Mesenchymal stem cells promote type 2 macrophage polarization to ameliorate the myocardial injury caused by diabetic cardiomyopathy

Liyuan Jin  1   2 Zihui Deng  3 Jinying Zhang  3 Chen Yang  4 Jiejie Liu  3 Weidong Han  3 Ping Ye  2 Yiling Si  5 Guanghui Chen  6
Affiliations
Free PMC article

Mesenchymal stem cells promote type 2 macrophage polarization to ameliorate the myocardial injury caused by diabetic cardiomyopathy

Liyuan Jin et al. J Transl Med. .
Free PMC article

Abstract

Background: Diabetic cardiomyopathy (DCM) is a common complication of diabetes and is characterized by chronic myocardial inflammation. Mesenchymal stem cell (MSC) infusions have recently been suggested to alleviate myocardial injury and ameliorate cardiac function. However, few studies have focused on the effects of MSCs in DCM. Therefore, we explored the effects of MSC-regulated macrophage polarization on myocardial repair in DCM.

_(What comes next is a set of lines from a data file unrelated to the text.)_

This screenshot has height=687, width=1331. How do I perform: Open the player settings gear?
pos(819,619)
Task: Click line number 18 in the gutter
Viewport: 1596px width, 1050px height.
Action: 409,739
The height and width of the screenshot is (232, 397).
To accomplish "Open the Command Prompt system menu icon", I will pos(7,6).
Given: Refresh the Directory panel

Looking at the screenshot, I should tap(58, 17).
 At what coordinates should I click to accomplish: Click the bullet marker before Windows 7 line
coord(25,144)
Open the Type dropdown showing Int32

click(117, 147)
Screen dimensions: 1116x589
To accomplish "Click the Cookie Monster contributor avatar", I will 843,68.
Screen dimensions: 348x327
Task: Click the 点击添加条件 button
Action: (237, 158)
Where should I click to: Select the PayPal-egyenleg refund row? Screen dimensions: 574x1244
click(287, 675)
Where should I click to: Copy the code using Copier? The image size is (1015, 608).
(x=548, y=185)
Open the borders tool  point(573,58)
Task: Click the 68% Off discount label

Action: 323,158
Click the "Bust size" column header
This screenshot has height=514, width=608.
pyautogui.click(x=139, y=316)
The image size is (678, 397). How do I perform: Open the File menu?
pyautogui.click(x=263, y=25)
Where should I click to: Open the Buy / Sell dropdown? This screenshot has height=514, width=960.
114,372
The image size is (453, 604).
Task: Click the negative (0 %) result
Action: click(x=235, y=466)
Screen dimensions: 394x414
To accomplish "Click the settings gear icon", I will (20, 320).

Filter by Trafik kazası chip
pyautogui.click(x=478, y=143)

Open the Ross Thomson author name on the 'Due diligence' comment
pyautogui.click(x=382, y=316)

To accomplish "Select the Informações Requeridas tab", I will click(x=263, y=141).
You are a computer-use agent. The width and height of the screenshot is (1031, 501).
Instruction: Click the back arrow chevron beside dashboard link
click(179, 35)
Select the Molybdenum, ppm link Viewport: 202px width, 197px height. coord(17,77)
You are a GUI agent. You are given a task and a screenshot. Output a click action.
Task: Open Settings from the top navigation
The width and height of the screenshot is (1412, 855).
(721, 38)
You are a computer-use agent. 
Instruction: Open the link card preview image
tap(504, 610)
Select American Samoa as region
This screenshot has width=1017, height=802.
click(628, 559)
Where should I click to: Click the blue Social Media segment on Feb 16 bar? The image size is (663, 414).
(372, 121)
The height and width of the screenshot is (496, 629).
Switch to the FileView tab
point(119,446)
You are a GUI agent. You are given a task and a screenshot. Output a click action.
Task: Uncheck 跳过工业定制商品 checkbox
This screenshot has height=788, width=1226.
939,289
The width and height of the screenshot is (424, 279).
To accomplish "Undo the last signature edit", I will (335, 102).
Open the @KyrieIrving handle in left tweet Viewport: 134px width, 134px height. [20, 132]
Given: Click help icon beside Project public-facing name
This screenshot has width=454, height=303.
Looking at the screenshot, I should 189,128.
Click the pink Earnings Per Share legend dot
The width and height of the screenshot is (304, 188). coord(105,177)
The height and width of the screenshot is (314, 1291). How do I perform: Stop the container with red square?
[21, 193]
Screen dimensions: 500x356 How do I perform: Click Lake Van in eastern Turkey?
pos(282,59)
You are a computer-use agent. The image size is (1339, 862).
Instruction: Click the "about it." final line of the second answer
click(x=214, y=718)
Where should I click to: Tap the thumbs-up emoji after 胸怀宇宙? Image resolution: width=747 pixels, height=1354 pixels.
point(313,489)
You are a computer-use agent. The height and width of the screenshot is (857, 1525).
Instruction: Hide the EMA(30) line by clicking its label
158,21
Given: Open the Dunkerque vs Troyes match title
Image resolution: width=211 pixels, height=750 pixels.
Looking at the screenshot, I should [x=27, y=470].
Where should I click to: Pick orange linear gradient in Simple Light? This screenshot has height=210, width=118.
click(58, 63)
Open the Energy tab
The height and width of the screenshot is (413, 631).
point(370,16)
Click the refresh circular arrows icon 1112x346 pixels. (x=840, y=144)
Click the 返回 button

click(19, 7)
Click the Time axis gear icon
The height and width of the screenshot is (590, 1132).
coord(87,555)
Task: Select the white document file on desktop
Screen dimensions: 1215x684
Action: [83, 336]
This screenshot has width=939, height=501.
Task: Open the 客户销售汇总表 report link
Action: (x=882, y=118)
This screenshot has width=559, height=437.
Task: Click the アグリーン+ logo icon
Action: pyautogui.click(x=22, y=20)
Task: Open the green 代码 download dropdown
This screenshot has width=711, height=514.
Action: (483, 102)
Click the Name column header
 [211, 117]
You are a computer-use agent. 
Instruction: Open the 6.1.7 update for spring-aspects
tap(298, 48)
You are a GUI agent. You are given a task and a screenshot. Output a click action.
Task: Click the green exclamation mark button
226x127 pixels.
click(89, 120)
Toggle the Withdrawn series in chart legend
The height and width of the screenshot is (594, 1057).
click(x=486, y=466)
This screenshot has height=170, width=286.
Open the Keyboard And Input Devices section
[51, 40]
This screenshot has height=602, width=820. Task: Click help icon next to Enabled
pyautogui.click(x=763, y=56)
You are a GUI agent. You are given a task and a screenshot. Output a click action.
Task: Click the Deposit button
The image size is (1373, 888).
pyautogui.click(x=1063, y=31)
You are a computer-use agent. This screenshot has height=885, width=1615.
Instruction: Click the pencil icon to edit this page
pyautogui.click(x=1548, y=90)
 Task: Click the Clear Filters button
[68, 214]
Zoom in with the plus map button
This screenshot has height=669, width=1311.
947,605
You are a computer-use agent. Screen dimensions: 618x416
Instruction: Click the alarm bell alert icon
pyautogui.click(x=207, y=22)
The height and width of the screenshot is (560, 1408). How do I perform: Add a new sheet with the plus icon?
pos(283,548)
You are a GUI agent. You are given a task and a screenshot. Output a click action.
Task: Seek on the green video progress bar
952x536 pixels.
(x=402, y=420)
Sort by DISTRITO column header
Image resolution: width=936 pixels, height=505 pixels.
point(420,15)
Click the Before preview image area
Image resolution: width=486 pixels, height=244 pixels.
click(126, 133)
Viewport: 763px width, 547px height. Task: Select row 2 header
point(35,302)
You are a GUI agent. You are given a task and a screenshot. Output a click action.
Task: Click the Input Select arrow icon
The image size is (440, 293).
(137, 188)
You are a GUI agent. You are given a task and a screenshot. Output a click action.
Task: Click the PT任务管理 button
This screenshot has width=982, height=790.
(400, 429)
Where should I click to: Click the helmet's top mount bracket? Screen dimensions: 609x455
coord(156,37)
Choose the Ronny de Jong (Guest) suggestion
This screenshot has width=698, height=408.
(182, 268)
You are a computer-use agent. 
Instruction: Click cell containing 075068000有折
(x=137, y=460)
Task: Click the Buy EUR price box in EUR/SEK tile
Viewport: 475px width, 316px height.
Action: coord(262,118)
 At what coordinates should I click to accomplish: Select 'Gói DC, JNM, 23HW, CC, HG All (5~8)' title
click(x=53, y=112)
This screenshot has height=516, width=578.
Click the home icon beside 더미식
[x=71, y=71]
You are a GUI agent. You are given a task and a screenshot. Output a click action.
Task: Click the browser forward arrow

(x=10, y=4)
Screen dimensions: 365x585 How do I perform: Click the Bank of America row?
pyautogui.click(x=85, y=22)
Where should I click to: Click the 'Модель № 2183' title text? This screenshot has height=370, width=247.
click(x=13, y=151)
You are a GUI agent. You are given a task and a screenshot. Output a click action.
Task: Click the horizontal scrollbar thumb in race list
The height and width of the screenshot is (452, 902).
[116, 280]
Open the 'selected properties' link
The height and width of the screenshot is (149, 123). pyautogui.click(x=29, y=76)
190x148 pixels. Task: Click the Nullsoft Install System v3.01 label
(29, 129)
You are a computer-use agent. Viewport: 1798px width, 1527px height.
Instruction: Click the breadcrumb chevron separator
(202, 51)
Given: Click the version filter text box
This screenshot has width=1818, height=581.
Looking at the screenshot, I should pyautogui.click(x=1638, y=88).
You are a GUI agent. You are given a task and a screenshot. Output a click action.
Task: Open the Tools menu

Methods: A DCM rat model was induced by a high-fat diet and streptozotocin (STZ) administration and infused 4 times with MSCs. Rat blood and heart tissue were analyzed for blood glucose levels, lipid levels, echocardiography, histopathology, macrophage phenotype ratios and inflammatory cytokines, respectively. We mimicked chronic inflammation in vitro by inducing peritoneal macrophages with high glucose and LPS, then cocultured these macrophages with MSCs to explore the specific mechanism of MSCs on macrophage polarization.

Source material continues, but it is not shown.